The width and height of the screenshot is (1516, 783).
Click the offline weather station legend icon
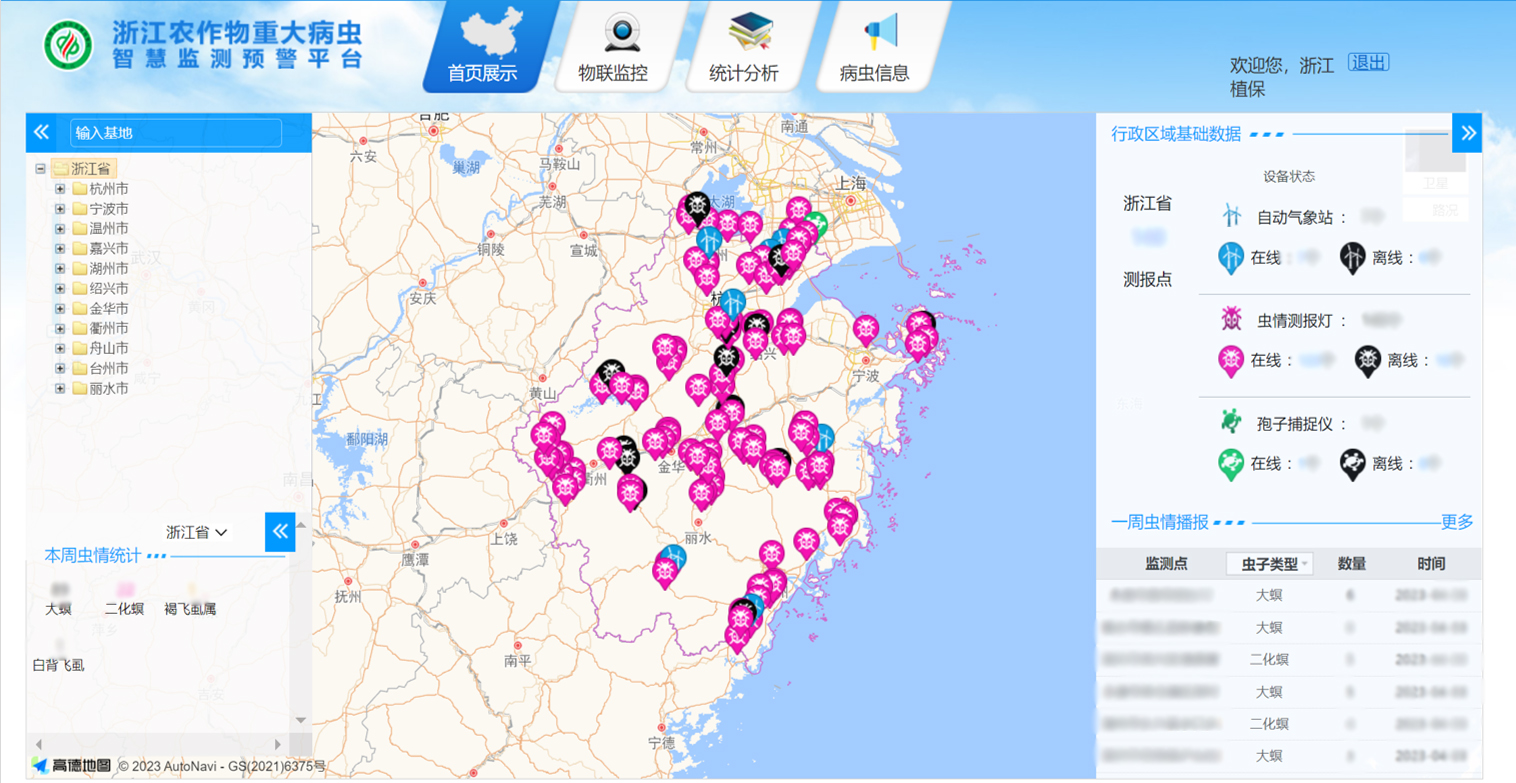(1352, 257)
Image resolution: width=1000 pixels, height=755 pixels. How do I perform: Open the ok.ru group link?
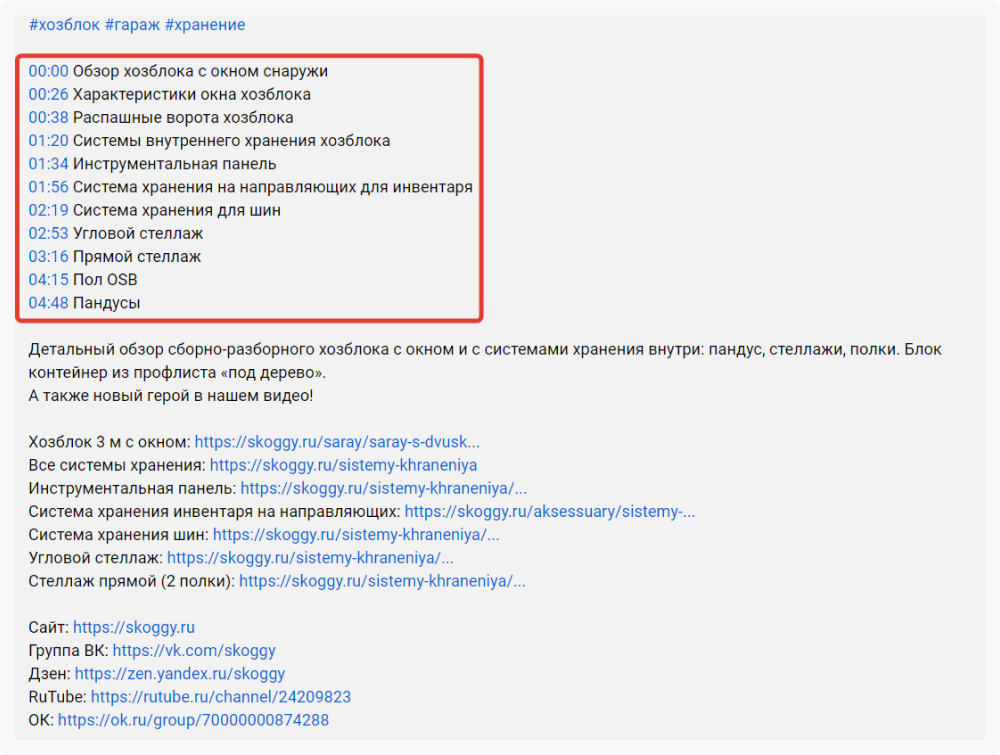coord(193,720)
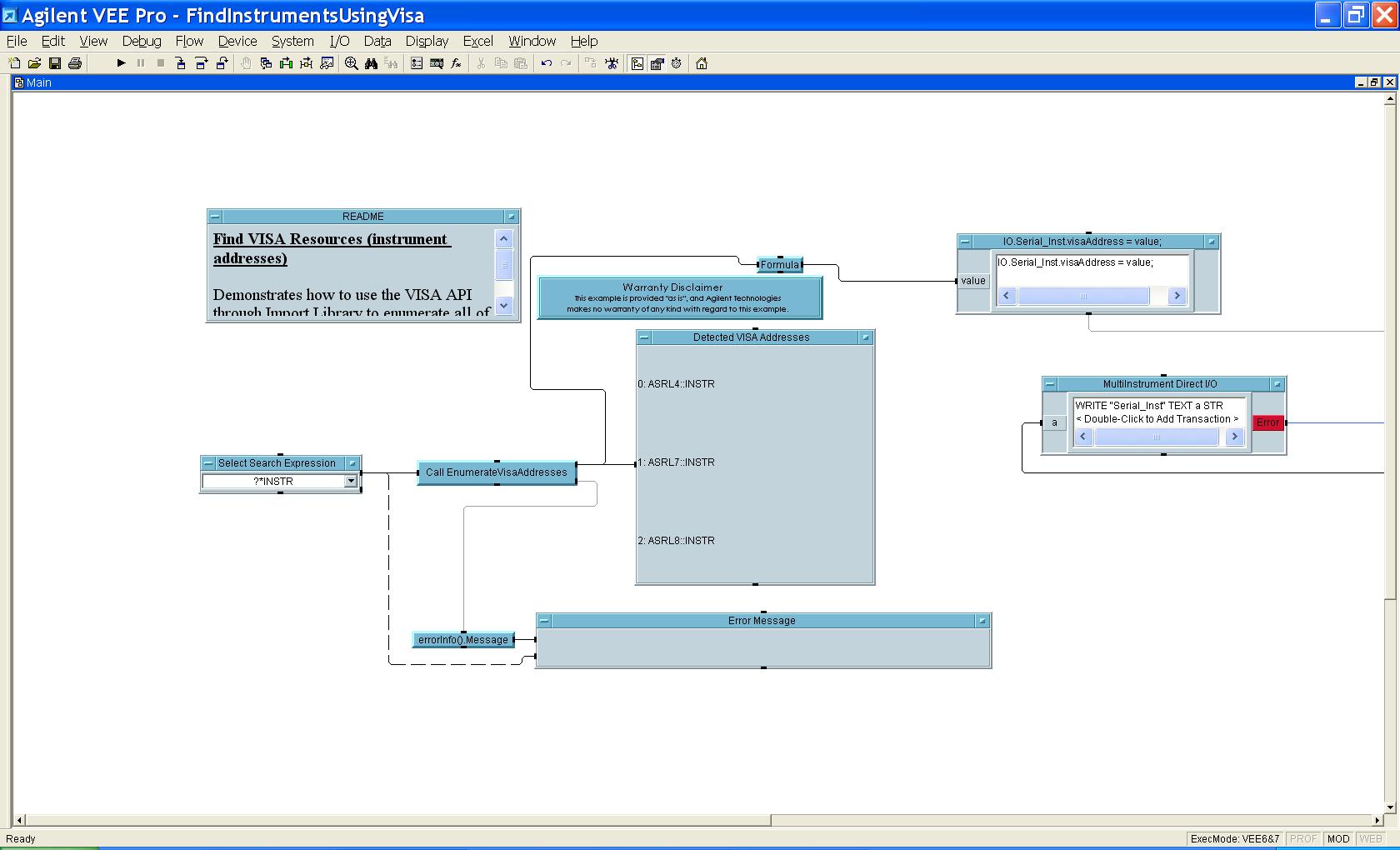Viewport: 1400px width, 850px height.
Task: Click the Step Into toolbar icon
Action: [x=181, y=63]
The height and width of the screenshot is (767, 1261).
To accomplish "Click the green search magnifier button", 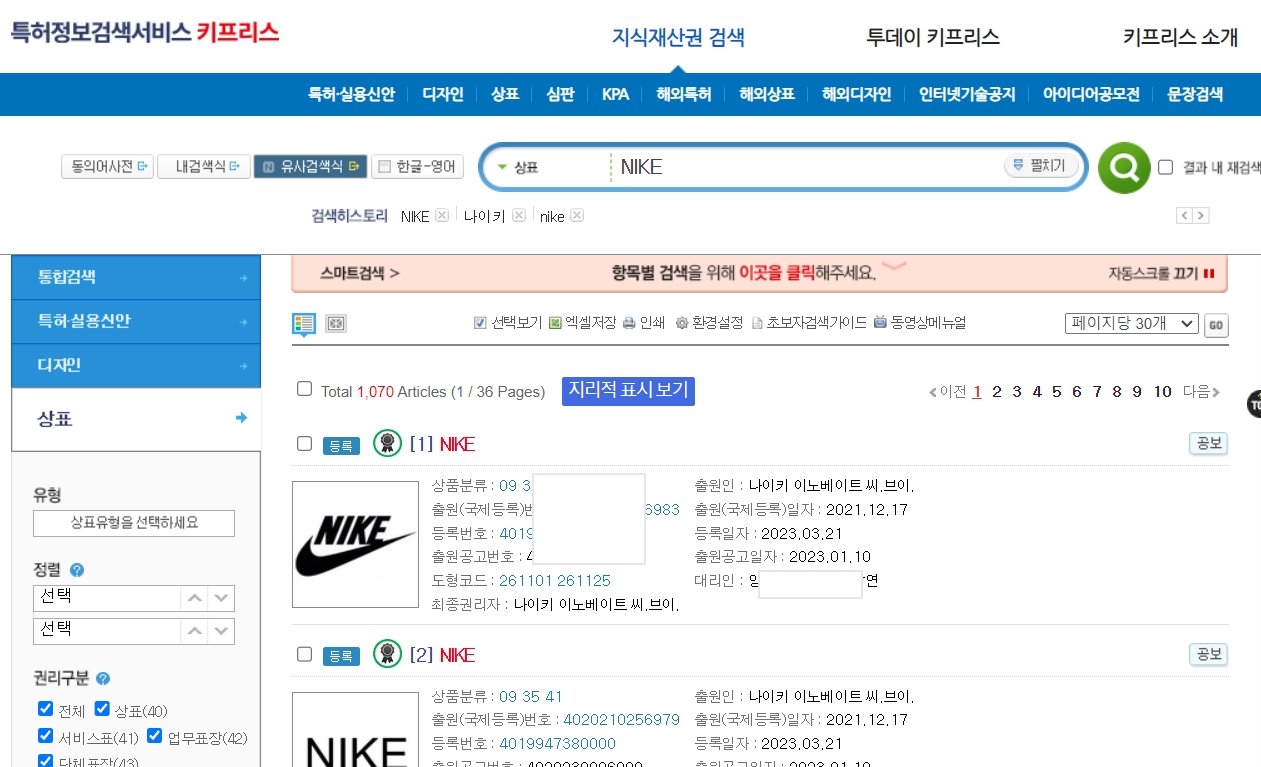I will pos(1124,167).
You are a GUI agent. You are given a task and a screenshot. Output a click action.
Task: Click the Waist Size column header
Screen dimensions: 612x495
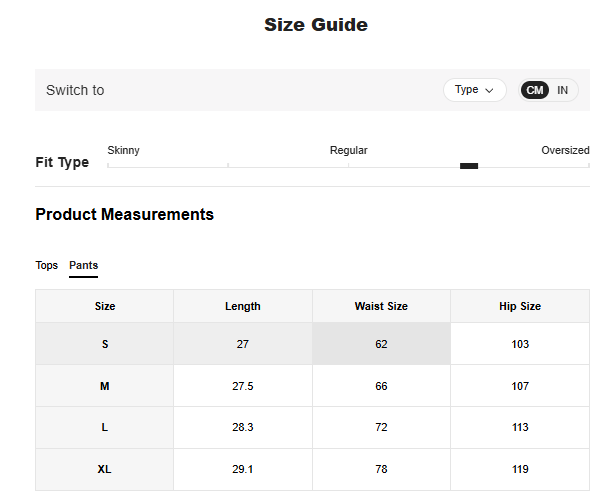(381, 306)
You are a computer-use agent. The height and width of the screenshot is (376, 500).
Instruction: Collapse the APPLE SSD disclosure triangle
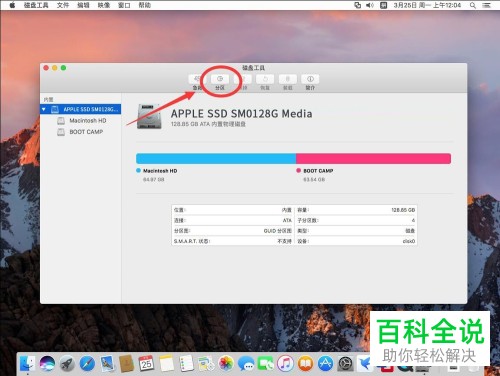(44, 109)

============

[Exercise goal]:
Only lines holding the word "screenshot" belong in the answer; copy all of them from the records.

[Response for this exercise]:
The width and height of the screenshot is (1516, 783).
The height and width of the screenshot is (767, 1261).
You are a GUI agent. You are given a task and a screenshot. Output a click action.
You are a computer-use agent. The height and width of the screenshot is (376, 500).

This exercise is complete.